De Minister van Sociale Zaken en Werkgelegenheid,
W. Koolmees
Bijlage motie Segers c.s.
Het ministerie heeft met de Belastingdienst/Toeslagen (Toeslagen) gesproken. Dit organisatieonderdeel
van de rijksbelastingdienst, waarvan de taken zijn vastgelegd in de Algemene wet inzake
rijksbelastingen, voert de regelingen uit die vallen onder de Algemene wet inkomensafhankelijke
regelingen waaronder de kinderopvangtoeslag. Daarnaast is er gesproken met de Dienst
Uitvoering Onderwijs (DUO). Deze baten- lastendienst van het Ministerie van Onderwijs,
Cultuur en Wetenschap voert voornamelijk onderwijswetten en -regelingen uit in opdracht
van de Minister van OCW. Ook op SZW-gebied ten aanzien van inburgering voert DUO taken
uit. Voor kinderopvang is DUO de organisatie die in opdracht van SZW het Landelijk
Register Kinderopvang en het Personenregister Kinderopvang beheert. De taken van DUO
zijn vastgelegd in het Organisatie- en mandaatbesluit OCW 2008. Ook is er verkennend
gesproken met de Sociale Verzekeringsbank (SVB) en het Uitvoeringsinstituut Werknemersverzekeringen
(UWV). Beiden zijn zelfstandig bestuursorgaan onder de verantwoordelijkheid van de
Minister van SZW, waarvan de taken zijn vastgelegd in de Wet structuur uitvoeringsorganisatie
werk en inkomen. De SVB voert in totaal 15 wetten en regelingen uit. De voornaamste
taak bestaat uit het uitvoeren van sociale verzekeringen, zoals de AOW, ANW en kinderbijslag
en daarnaast het trekkingsrecht PGB. Daarnaast voert de SVB ook enkele taken uit met
betrekking tot de kinderopvangtoeslag.7 Het UWV verzorgt de uitvoering van de werknemersverzekeringen zoals de WW, WIA, WAO,
Wazo en Ziektewet, en biedt arbeidsmarkt- en gegevensdiensten.
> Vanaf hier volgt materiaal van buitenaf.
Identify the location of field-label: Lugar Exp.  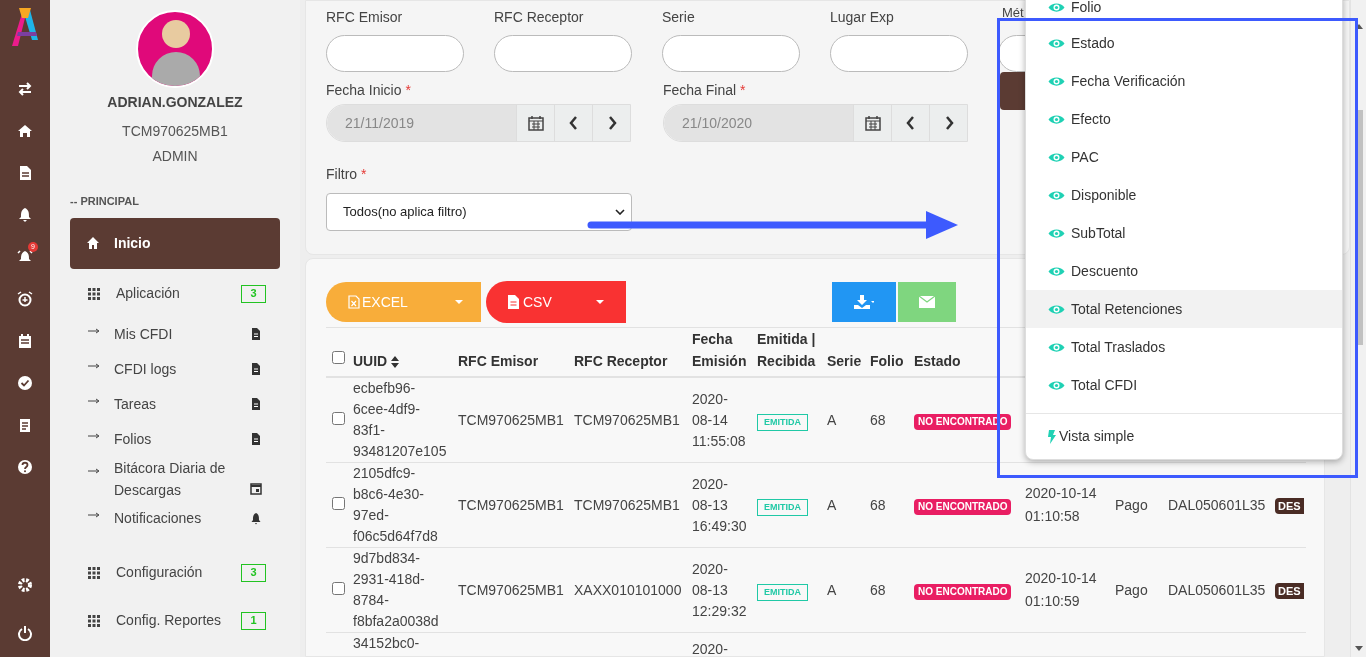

Voor sommige varianten, waarin de overgang wordt gemaakt naar een kinderopvang die
(nagenoeg) gratis is voor ouders, is het noodzakelijk ook na te denken over tariefregulering.
Hierover is gesproken met twee toezichthouders: de Nederlandse Zorgautoriteit (NZa),
en de Autoriteit Consument & Markt (ACM). De taken van de NZa zijn vastgelegd in de
Wet marktordening gezondheidszorg en valt als zelfstandig bestuursorgaan onder de
verantwoordelijkheid van de Minister van VWS. De NZa voert onder andere de prestatie-
en tariefregulering uit voor de zorg volgens de Zorgverzekeringswet en Wet langdurige
zorg. De ACM is een zelfstandig bestuursorgaan en onafhankelijke markttoezichthouder,
opgericht op grond van de Instellingswet Autoriteit Consument en Markt. De ACM richt
zich op het goed laten werken van markten voor mensen en bedrijven. De ACM houdt toezicht
op de naleving van de mededingingsregels en de regels voor consumentenbescherming.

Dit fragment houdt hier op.